Türkler,  Gêğî'deki kaymakamlık yoluyla Xormek aşiretine minnet duygularıyla şu mektubu yazar ve onlara minnet duygularını sunarlar:
"Kiği Kaymakamlığı'na,
Aynı zamanda hak ve hakikatle mevkileri bulunan Kiğı'nın kıymetli mücahitlerine ve özellikle Hormek aşireti ileri gelenlerine tarafımdan teşekkürât-ı mâhsusanın tebliğine delalet-i mâhsusalarını rica ederim.
3. Ordu Müfettişi Kâzım"

★★★---------------★★★------------★★★---------------★★★------------

 
ŞEYH SAİD'İN YARGILANMASI VE MAHKEME İFADESİ
Şeyh Said ve arkadaşlarının davası, 26 Mayıs 1925 Salı günü Seyid Abdulkadir'in yargılandığı sinema salonunda başladı. Dekor aynıydı. Yukarıda kalan sahne, Türk Bayraklarıyla süslenmişti. Mahkeme heyetinin sıralanıp oturması için, yarım ay biçiminde yüksekçe bir kürsü inşa edilmişti, sahnenin ortasına. Salondaki tek fark, sinema kamerasıydı. Bir alıcı makine, duruşmayı başından sonuna kadar filme alıyordu.

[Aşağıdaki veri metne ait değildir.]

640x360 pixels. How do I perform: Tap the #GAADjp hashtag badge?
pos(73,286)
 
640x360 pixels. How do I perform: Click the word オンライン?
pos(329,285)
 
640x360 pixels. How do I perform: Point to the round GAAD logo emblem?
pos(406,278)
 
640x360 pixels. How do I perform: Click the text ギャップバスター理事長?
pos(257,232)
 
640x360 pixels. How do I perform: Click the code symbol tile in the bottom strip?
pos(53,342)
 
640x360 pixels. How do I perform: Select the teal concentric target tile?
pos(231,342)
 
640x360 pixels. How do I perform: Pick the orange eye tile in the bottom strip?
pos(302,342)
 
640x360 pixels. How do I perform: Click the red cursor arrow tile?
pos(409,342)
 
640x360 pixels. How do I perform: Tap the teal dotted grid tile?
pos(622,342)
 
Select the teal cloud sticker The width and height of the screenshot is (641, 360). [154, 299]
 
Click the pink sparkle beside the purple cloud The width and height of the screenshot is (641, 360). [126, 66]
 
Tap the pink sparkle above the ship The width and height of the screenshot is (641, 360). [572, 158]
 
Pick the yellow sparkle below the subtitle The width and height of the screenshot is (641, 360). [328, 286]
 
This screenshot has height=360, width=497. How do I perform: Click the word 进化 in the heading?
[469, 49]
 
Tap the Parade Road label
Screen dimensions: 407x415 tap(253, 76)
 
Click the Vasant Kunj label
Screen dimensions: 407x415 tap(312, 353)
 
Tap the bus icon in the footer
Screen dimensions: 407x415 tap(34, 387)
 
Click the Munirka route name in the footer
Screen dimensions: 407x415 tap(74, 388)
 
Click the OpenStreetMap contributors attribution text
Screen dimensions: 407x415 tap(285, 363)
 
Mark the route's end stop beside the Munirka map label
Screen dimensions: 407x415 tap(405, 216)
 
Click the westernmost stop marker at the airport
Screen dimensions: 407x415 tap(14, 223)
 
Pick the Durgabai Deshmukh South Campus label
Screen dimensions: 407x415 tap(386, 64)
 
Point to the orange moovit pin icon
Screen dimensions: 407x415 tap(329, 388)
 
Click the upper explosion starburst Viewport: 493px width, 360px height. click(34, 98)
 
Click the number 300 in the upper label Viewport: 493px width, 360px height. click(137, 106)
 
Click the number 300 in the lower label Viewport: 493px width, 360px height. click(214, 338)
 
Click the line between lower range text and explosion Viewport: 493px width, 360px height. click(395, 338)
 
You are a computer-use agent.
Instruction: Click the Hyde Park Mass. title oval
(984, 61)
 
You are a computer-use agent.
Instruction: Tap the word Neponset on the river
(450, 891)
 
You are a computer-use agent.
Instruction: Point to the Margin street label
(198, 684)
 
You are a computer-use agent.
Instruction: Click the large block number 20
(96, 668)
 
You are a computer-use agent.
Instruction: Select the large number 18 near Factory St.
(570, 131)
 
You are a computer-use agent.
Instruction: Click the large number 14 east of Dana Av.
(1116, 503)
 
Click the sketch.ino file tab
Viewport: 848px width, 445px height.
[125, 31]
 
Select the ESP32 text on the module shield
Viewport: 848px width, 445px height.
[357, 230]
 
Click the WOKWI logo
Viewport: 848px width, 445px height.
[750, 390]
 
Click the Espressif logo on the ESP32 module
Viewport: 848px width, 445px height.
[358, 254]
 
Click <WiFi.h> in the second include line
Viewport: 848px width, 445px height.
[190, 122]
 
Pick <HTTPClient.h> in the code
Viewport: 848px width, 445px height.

  Dışarıda, Seyid Abdulkadir'in duruşması sırasında alınan önlemler, birkaç kat arttırılmış, sıradan insanlar için ürküntü verecek boyuttaydı. Şehir, birkaç kat kuşatılmış, yollar, kavşaklar silahlı askerlerce tutulmuş, yargılamanın olduğu sinema salonu ise etten ve silahların çeliğinden oluşan bir duvarın ardına alınmıştı. “Durumu şüpheli” görülen insanlar, semte yaklaştırılmıyor, köylüler arka sokaklara sürülüyorlardı.

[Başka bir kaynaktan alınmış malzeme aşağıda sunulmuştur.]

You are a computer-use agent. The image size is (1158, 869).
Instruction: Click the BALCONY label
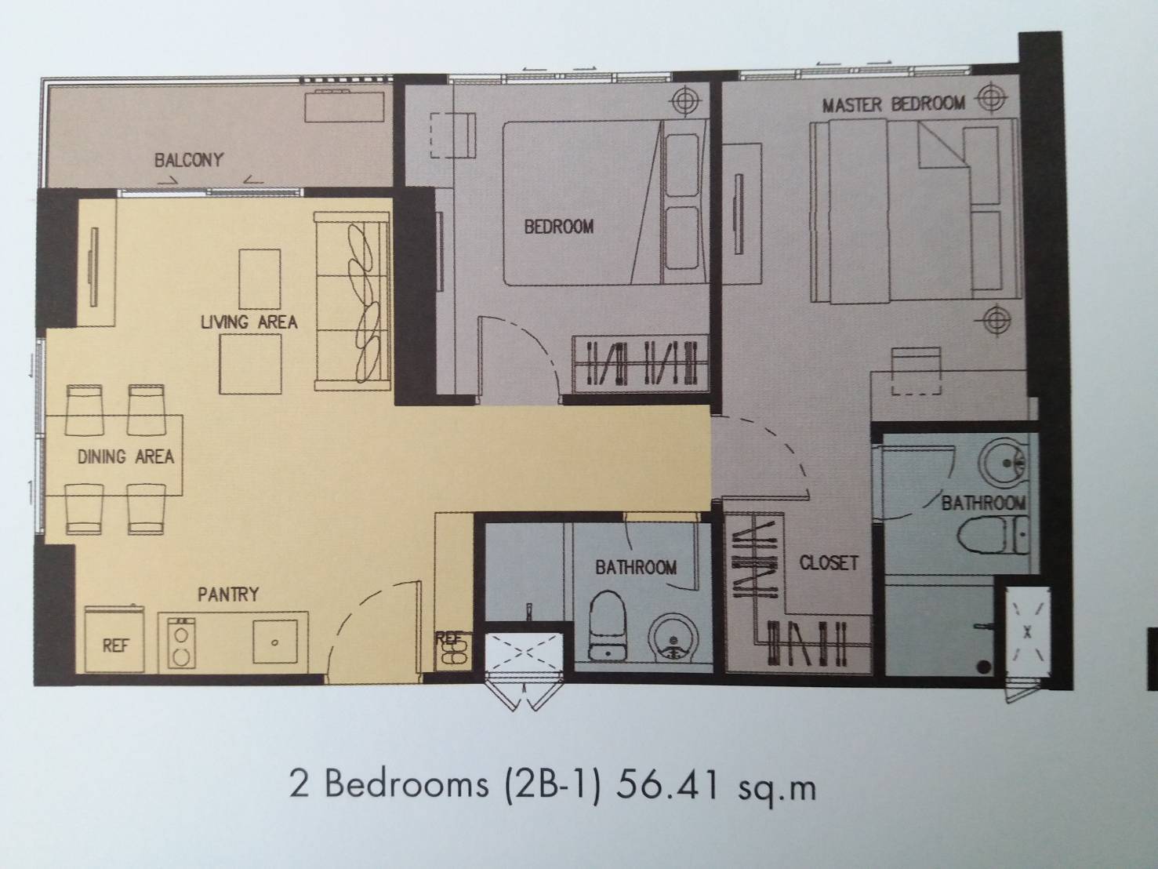click(189, 160)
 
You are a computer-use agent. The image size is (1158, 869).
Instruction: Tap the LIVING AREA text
click(249, 322)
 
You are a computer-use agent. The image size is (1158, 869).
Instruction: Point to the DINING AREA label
click(125, 456)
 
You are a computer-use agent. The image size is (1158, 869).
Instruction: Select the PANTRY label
click(228, 594)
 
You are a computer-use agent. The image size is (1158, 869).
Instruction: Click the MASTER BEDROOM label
click(893, 104)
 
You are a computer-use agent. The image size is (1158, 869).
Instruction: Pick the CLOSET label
click(829, 563)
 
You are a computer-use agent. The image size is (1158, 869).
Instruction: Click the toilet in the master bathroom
click(993, 534)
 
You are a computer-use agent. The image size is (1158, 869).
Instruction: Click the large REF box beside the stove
click(114, 639)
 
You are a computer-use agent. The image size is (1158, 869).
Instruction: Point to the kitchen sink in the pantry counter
click(274, 642)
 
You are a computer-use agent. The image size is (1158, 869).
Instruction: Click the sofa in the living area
click(352, 301)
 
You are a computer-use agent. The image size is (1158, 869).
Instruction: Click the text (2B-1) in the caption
click(553, 787)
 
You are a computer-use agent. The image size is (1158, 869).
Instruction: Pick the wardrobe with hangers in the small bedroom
click(641, 364)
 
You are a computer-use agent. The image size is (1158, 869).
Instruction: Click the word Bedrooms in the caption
click(407, 786)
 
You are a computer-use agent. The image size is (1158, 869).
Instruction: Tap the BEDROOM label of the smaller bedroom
click(559, 227)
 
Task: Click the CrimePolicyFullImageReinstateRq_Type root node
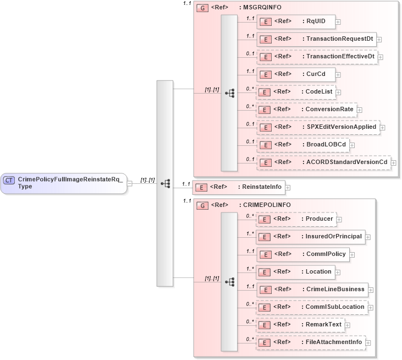click(64, 183)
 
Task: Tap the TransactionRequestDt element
click(316, 39)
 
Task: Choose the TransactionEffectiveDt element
click(317, 56)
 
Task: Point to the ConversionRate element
click(306, 109)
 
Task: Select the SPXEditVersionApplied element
click(318, 127)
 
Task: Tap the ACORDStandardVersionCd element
click(323, 162)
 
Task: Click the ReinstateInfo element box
click(238, 187)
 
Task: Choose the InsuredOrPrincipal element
click(310, 236)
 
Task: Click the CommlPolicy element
click(302, 254)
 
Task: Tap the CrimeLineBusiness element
click(312, 289)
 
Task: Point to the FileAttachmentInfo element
click(311, 342)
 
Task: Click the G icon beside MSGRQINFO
click(202, 9)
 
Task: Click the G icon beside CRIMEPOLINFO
click(202, 205)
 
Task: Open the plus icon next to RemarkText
click(348, 325)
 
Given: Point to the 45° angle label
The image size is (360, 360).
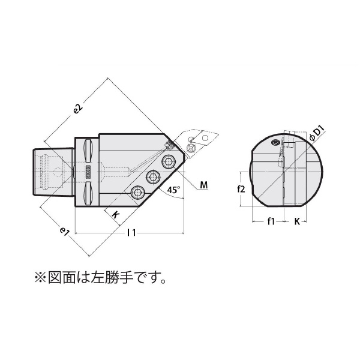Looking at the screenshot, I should [x=173, y=191].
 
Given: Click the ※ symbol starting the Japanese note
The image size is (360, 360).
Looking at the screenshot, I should [x=40, y=278].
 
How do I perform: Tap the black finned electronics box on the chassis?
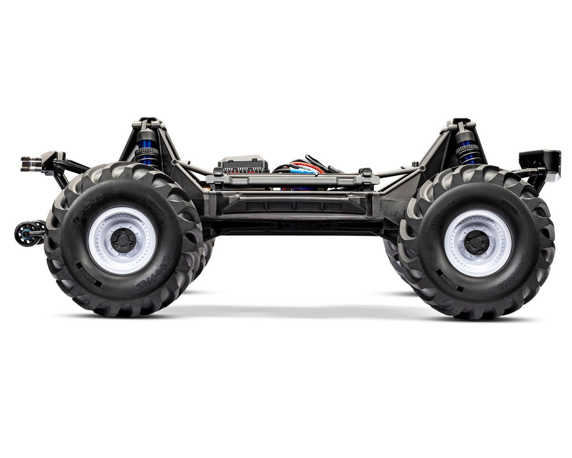243,165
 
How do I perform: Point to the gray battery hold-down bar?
292,180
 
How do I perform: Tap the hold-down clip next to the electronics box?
218,172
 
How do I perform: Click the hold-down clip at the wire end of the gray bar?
366,172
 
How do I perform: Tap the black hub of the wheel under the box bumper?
477,243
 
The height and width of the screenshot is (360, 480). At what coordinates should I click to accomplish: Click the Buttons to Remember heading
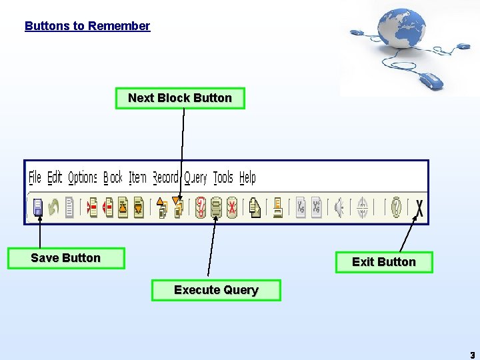click(87, 26)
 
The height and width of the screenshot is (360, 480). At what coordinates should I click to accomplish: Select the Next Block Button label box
click(180, 98)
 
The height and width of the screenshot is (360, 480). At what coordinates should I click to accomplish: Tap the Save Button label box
click(65, 258)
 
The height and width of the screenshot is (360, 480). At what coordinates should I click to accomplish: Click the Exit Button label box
click(383, 262)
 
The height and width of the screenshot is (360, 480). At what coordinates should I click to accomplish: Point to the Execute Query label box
click(216, 290)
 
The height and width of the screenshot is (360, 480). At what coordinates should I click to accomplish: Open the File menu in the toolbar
click(35, 177)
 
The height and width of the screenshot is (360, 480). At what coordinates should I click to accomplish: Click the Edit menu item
click(55, 177)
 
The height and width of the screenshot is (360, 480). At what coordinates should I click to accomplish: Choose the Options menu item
click(83, 177)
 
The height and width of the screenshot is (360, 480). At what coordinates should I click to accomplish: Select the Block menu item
click(113, 177)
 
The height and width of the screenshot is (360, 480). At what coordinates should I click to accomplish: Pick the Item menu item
click(137, 177)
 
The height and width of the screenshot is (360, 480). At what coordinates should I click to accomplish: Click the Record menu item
click(165, 177)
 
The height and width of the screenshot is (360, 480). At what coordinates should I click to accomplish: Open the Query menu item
click(195, 177)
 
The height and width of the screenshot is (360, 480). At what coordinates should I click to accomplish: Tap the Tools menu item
click(223, 177)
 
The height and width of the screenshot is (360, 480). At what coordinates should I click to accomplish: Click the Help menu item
click(247, 177)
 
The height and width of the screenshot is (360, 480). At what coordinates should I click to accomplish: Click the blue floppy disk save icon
click(38, 208)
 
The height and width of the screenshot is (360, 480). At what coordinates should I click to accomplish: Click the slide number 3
click(472, 355)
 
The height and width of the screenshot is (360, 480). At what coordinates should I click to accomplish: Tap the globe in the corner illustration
click(402, 30)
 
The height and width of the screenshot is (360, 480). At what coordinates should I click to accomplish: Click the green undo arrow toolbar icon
click(53, 208)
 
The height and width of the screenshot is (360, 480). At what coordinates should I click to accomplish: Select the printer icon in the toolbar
click(277, 208)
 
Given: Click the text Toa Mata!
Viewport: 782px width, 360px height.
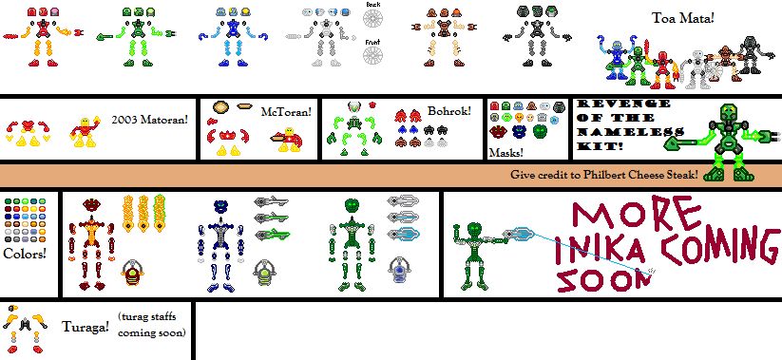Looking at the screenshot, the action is (x=682, y=18).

Ama mahkemenin “adil ve usulüne uygun” işlediğine ilişkin görüntü unutulmamıştı. Yargılamanın halka açık olduğunun göstergesi olarak, arka sıralara, Diyarbakır'daki devlet görevlileri ile yakınları arasından özel olarak seçilmiş sivil giyimli “ izleyiciler” yerleştirilmişti.

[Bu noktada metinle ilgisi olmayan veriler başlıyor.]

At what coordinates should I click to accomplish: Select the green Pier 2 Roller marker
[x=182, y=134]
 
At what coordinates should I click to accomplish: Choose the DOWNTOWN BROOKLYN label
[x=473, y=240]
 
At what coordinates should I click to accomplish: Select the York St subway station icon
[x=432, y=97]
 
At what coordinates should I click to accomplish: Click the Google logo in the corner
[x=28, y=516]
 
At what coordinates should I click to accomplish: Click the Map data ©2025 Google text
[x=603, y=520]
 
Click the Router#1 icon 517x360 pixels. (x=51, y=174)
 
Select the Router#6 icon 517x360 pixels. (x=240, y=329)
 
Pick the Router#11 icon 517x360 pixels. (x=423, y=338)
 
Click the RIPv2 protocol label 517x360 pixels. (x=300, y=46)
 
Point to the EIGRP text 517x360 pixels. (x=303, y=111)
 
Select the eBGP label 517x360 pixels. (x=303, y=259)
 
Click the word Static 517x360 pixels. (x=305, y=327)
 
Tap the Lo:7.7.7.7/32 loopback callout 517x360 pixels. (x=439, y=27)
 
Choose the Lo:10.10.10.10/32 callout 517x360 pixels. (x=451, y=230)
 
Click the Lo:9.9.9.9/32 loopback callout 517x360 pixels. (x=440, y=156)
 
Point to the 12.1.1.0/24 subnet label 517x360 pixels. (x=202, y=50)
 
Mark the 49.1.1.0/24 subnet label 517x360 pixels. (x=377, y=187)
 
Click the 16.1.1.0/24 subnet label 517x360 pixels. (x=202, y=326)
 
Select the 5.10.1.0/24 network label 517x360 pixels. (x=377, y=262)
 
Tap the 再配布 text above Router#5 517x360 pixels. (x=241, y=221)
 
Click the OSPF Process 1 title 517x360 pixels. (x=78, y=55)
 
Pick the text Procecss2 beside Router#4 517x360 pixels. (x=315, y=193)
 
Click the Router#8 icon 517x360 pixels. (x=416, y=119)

Kimliklerin bir kez daha saptanmasından sonra iddianame okunmaya başlandı. Kalabalık isyancı grubuna ilişkin iddianame kısaydı. Siyasi içerikten uzak, “kriminal bir suçlama” niteliğindeydi. İddianamede, bütün dünyanın bildiği bir isyanın çıktığı anlatılıyor, ama nedeni açıklanmıyordu. İsyanın iç ve dış kışkırtmalar sonucu meydana geldiği de anlatılıyordu. İddianamenin sonunda isyanın amacı “din siperi altında irticai bir bölücülük hareketi” olarak tanımlanıyordu.
İddianamenin okunmasından sonra sorgu başladı. Şeyh Said, sorguda ilk sıradaydı. Yargıç, soru sorarken olağanüstü kibardı. “Siz” ya da “Şeyh Efendi” diye hitap ediyor, onu saygın yere oturtan deyimlerle konuşuyordu. Öyle ki, bu manzaraya tanık olanlar, rahatlıkla “Şeyh biraz sonra buradan çıkıp köyüne dönecektir” diye düşünebilirdi.
Yargıç nerede, ne zaman ve kimin yanında öğrenim gördüğünü sorarak işe başladı. Bunu isyana ilişkin sorular izledi. Yargıçla Şeyh Said arasında geçen diyalogu, tutanakların açıklanan kısmından bir özeti:
Diyarbakır İstiklal Mahkemesi üyeleri, kemalist maşalar






“- İsyan hareketini nasıl düşündünüz? Size ilham mı geldi?
—Hâşâ, ilham gelmedi. Kitaplarda gördüm ki, imam şeriattan saparsa isyan vaciptir. Hükümete şeriat sorununu anlatmak istedik. Hiç olmazsa bir kısmının uygulanmasını isteyecektik. Allahu Teala'nın kaderi beni bu işe düşürdü. İçine bir düştüm, bir daha çıkamadım.
—Buyurdunuz ki, imam şeriattan saparsa isyan vaciptir. Bunun şartı yok mu?
—Şartını bilmiyorum. Şer'an vaciptir deniliyor.
—Bu halin imamdan kaynaklanmasına bir Müslüman isyan eder mi?
—Benim niyetim böyle değildi. Şeriye şartlarını uygulamazsa dedim.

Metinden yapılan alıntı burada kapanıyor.